(Written task) Please revise the records below by changing every "computer-use agent" to "desktop automation agent" and keeping everything else unchanged.

(Material for this exercise)

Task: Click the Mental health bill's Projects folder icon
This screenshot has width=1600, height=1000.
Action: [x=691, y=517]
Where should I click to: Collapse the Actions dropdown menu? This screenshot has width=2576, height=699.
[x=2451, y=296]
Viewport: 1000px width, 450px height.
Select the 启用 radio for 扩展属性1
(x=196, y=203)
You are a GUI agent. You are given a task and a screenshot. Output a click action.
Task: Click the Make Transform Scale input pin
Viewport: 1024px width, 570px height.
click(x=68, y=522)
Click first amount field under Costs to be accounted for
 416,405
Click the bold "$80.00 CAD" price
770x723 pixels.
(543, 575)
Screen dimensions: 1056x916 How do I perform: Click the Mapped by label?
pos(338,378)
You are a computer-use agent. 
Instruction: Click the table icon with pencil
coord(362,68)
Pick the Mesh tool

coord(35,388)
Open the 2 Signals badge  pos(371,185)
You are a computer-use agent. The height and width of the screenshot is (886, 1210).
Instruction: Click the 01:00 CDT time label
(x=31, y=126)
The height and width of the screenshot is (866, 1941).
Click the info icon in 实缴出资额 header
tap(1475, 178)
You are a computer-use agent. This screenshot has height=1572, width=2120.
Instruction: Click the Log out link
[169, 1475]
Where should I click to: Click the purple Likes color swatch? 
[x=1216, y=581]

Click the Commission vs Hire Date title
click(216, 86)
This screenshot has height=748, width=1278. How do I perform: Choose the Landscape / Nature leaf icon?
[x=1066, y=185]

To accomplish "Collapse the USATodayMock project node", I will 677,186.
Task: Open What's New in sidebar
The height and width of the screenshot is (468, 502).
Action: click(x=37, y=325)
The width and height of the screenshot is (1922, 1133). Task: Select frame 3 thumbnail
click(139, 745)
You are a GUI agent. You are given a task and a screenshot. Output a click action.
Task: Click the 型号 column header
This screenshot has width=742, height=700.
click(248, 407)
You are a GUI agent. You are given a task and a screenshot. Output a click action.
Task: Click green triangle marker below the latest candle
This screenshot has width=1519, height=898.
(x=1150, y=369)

(Completed exercise)
Task: Click the Mental health bill's Projects folder icon
This screenshot has width=1600, height=1000.
Action: [x=691, y=517]
Where should I click to: Collapse the Actions dropdown menu? This screenshot has width=2576, height=699.
[x=2451, y=296]
Viewport: 1000px width, 450px height.
Select the 启用 radio for 扩展属性1
(x=196, y=203)
You are a GUI agent. You are given a task and a screenshot. Output a click action.
Task: Click the Make Transform Scale input pin
Viewport: 1024px width, 570px height.
click(x=68, y=522)
Click first amount field under Costs to be accounted for
 416,405
Click the bold "$80.00 CAD" price
770x723 pixels.
(543, 575)
Screen dimensions: 1056x916 How do I perform: Click the Mapped by label?
pos(338,378)
You are a desktop automation agent. 
Instruction: Click the table icon with pencil
coord(362,68)
Pick the Mesh tool

coord(35,388)
Open the 2 Signals badge  pos(371,185)
You are a desktop automation agent. The height and width of the screenshot is (886, 1210).
Instruction: Click the 01:00 CDT time label
(x=31, y=126)
The height and width of the screenshot is (866, 1941).
Click the info icon in 实缴出资额 header
tap(1475, 178)
You are a desktop automation agent. This screenshot has height=1572, width=2120.
Instruction: Click the Log out link
[169, 1475]
Where should I click to: Click the purple Likes color swatch? 
[x=1216, y=581]

Click the Commission vs Hire Date title
click(216, 86)
This screenshot has height=748, width=1278. How do I perform: Choose the Landscape / Nature leaf icon?
[x=1066, y=185]

To accomplish "Collapse the USATodayMock project node", I will 677,186.
Task: Open What's New in sidebar
The height and width of the screenshot is (468, 502).
Action: click(x=37, y=325)
The width and height of the screenshot is (1922, 1133). Task: Select frame 3 thumbnail
click(139, 745)
You are a GUI agent. You are given a task and a screenshot. Output a click action.
Task: Click the 型号 column header
This screenshot has width=742, height=700.
click(248, 407)
You are a GUI agent. You are given a task and a screenshot. Output a click action.
Task: Click green triangle marker below the latest candle
This screenshot has width=1519, height=898.
(x=1150, y=369)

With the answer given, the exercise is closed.